*TEXTE FOURNI*.
JUILLET-AOÛT 2016

Petit billet de rigueur sur le Brexit, what else ?

par Karine BECHET-GOLOVKO


Le oui l'a remporté, mais l'on nous explique que les Anglais sont désespérés, que c'est tragique pour le pays, qu'ils ne savaient pas ce qu'ils faisaient. Père, pardonne-leur ! En effet, comment oser dire non à l'UE, à son avenir glorieux, à ses routes pavées d'euros, à sa City fleurissante, à ses horaires dérégulées et à son SMIC remis au placard avec les fichus de mémé. Comment lui dire non ? Im-pen-sable. Alors imaginez un instant que les Anglais aient réellement voulu sortir de l'UE ? Bouhhh, j'en ai des frissons dans le dos, comme toute la presse française.

Les titres de notre bonne presse nationale sont d'une originalité digne des grandes heures du bolchévisme. « Le jour d'après... » lit-on ici et là. Sans oublier le « choc historique », car évidemment l'UE est une très vieille institution européenne qui était vouée à l'éternité, qui en doutait?
Entre les « ils vont tomber de hauts », les « on nous a volé notre pays », l'objectivité de la presse est, comme à son habitude, infaillible. Prenons un article du journal Le Monde, en grande forme:
« C’est un spectacle merdique. Nous sommes tous devenus un peu plus pauvres ce matin », résume Peter, 45 ans, un banquier de la City, où l’on craint de voir partir des milliers de banquiers pour d’autres places européennes. Vendredi matin, Peter criait « vendez ! » (de la livre sterling) à ses collègues, en constatant que David Cameron, qui a voulu ce référendum et échoué dans sa campagne en faveur du « Remain », s’apprêtait à annoncer sa démission, devant le 10 Downing Street, la résidence du premier ministre. « Sa femme [Samantha Cameron] se tenait à ses côtés. Ce n’était pas bon signe », dit-il.

*DONNÉES DE L'EXERCICE*.
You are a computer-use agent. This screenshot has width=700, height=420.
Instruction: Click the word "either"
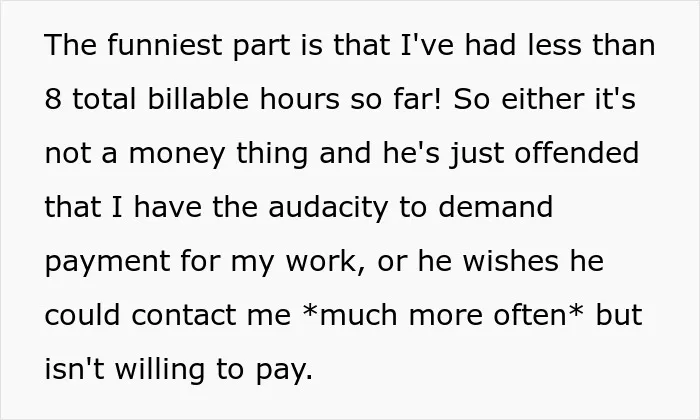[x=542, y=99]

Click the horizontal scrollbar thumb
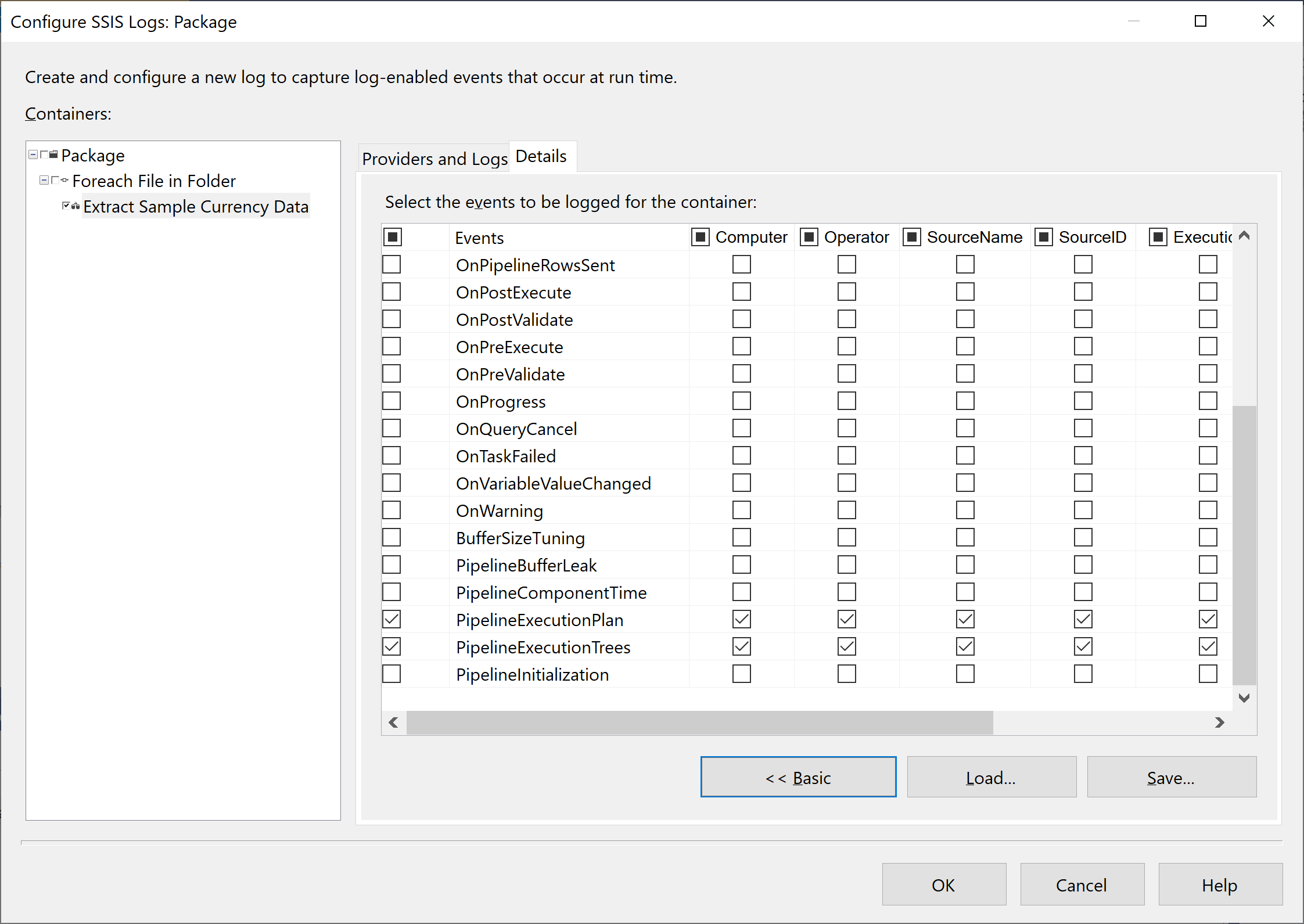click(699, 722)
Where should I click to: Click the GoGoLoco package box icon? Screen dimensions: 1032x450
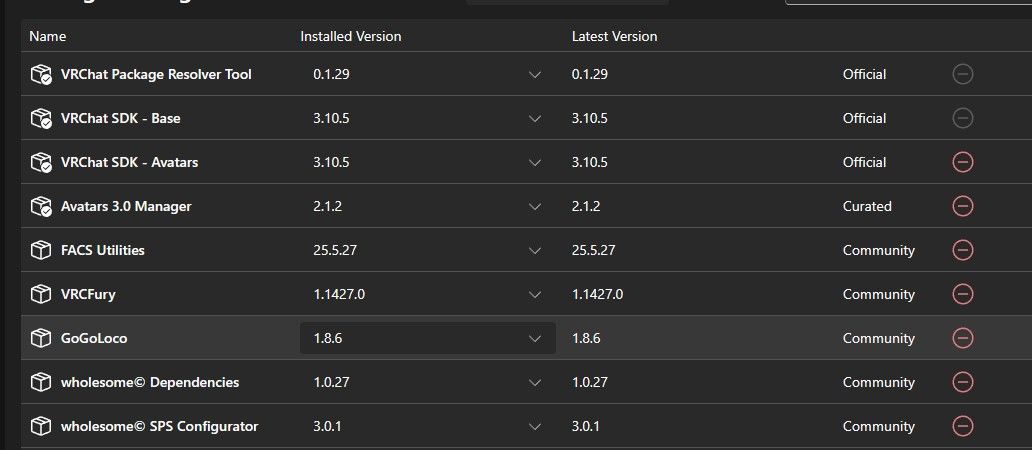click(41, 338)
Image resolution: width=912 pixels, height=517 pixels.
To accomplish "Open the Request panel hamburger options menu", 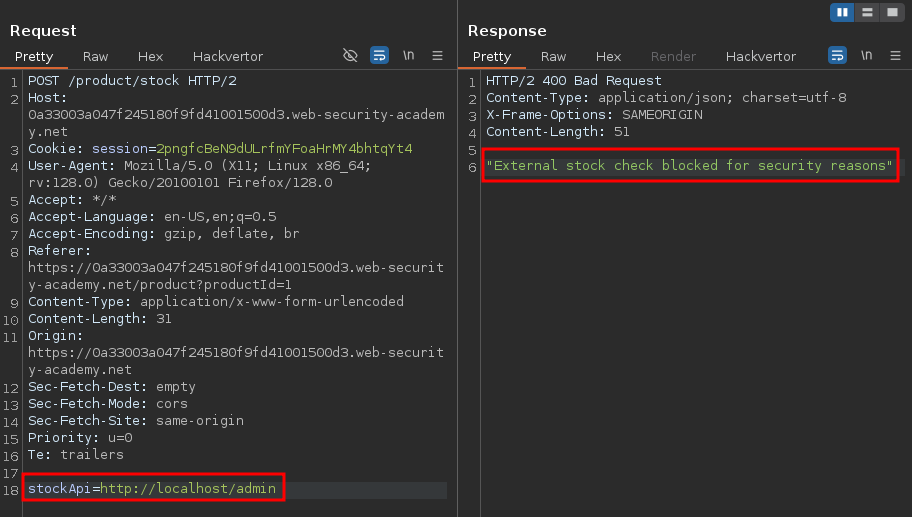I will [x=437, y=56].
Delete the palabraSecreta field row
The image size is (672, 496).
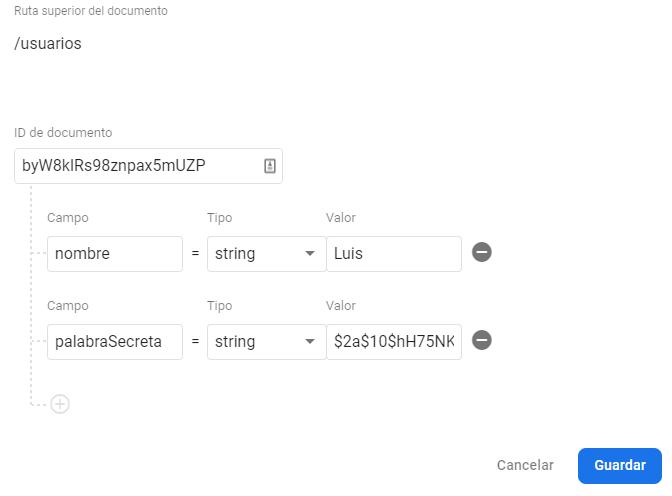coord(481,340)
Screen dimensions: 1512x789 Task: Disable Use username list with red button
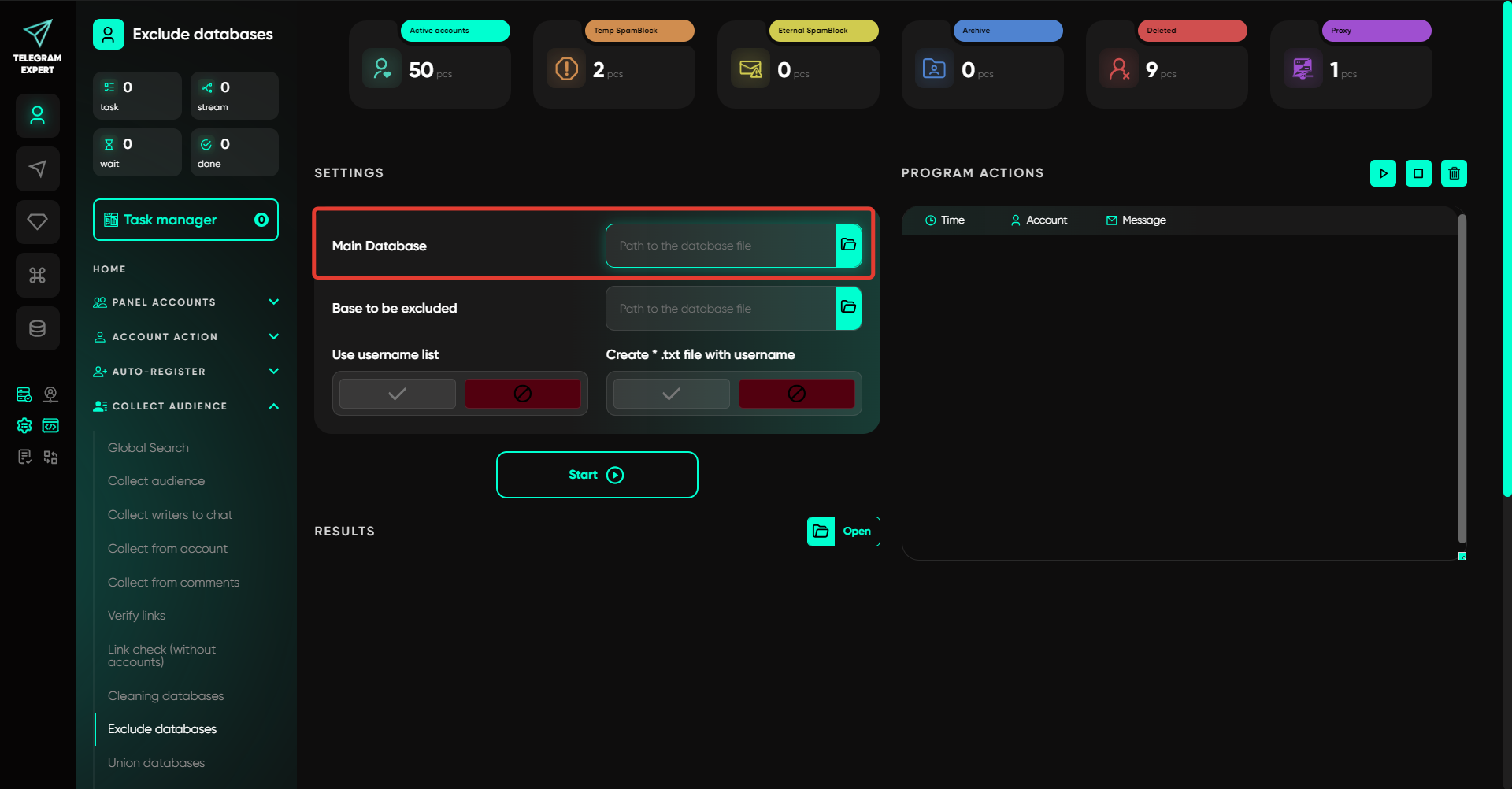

*CONSIGNES DE TRAVAIL*.
- a) Dans le texte fourni, devant quel lieu David Cameron s'apprêtait-il à annoncer sa démission ?
- b) Veuillez filtrer les entrées en recopiant chaque ligne qui contient le mot « width ». La casse compte.

*RÉPONSES PAR CONSIGNE*.
- a) Devant le 10 Downing Street, la résidence du premier ministre.

- b)
You are a computer-use agent. This screenshot has width=700, height=420.
Image resolution: width=912 pixels, height=517 pixels.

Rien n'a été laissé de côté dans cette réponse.